— Extracted entries —
§ §

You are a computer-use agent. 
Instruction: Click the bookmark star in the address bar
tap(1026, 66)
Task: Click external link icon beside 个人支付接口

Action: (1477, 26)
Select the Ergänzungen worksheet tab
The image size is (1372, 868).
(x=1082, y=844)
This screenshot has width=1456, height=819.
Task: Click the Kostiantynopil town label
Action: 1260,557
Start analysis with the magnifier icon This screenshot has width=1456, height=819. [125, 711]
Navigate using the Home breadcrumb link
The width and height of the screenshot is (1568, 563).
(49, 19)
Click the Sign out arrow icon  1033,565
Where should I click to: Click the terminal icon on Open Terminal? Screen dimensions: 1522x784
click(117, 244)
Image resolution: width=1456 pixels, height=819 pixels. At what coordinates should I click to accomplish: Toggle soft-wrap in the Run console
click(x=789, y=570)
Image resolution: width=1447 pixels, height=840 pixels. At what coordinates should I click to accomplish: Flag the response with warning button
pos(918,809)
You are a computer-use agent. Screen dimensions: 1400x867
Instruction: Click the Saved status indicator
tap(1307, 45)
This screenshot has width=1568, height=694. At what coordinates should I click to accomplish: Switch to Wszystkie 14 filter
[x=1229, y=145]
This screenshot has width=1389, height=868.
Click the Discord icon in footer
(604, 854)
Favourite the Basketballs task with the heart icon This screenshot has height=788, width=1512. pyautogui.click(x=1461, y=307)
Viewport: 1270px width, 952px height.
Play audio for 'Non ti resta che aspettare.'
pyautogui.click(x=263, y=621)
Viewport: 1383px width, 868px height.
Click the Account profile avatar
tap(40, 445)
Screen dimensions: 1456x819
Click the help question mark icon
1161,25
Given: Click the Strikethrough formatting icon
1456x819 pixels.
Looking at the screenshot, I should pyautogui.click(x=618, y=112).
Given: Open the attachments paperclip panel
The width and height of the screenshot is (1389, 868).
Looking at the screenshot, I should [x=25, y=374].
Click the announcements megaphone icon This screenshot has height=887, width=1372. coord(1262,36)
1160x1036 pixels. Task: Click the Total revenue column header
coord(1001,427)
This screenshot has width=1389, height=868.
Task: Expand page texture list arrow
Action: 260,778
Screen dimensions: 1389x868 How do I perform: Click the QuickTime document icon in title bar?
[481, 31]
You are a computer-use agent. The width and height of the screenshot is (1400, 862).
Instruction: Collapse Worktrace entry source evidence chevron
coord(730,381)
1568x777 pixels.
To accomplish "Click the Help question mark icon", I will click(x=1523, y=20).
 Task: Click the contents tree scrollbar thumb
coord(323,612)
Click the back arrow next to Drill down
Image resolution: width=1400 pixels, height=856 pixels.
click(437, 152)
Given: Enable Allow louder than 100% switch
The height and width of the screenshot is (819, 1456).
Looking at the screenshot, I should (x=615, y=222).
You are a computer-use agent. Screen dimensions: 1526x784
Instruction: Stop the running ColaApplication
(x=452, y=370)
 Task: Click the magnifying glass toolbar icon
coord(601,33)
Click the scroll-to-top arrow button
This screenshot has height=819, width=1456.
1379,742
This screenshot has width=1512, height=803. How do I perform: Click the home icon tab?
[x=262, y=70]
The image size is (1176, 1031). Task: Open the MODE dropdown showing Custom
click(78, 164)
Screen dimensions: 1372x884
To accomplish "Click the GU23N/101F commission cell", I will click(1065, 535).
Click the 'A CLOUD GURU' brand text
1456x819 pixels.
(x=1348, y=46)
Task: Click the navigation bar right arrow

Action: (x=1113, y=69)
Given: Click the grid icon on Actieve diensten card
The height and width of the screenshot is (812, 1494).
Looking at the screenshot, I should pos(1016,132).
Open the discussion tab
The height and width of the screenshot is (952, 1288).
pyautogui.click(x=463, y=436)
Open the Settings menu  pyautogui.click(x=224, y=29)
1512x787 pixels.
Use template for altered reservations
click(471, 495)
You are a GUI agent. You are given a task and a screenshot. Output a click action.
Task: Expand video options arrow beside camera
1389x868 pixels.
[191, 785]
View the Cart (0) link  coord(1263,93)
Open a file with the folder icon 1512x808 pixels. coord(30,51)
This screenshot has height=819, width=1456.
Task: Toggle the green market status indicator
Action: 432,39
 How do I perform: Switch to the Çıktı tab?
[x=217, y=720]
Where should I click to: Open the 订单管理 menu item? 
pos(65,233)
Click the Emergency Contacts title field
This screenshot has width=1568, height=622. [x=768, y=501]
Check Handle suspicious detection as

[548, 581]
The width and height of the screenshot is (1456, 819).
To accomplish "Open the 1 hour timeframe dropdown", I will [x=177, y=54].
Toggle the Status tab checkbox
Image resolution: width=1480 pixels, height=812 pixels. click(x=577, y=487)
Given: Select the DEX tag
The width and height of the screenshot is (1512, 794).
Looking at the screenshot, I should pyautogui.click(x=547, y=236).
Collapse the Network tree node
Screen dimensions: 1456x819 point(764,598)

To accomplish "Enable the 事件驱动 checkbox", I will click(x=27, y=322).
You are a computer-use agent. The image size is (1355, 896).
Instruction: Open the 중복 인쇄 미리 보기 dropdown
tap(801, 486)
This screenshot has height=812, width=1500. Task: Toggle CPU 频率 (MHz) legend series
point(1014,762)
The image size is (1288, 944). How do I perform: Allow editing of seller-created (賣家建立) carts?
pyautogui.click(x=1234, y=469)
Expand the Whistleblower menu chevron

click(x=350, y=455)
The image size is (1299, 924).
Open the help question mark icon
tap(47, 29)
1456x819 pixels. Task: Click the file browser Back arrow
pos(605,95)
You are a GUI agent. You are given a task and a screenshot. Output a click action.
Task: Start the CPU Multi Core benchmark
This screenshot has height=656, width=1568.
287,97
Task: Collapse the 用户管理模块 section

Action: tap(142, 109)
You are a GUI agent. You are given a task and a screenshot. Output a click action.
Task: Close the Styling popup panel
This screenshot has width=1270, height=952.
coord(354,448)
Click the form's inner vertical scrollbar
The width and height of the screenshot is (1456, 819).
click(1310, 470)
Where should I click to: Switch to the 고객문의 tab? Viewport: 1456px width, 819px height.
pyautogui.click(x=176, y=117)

§ §

— What is expected —
Show every line above in which the word "agent" is found.

— Solved exercise —
You are a computer-use agent. 
You are a computer-use agent. Screen dimensions: 1400x867
You are a computer-use agent. The width and height of the screenshot is (1400, 862).
You are a computer-use agent. Screen dimensions: 1526x784
You are a GUI agent. You are given a task and a screenshot. Output a click action.
You are a computer-use agent. The image size is (1355, 896).
You are a GUI agent. You are given a task and a screenshot. Output a click action.
You are a GUI agent. You are given a task and a screenshot. Output a click action.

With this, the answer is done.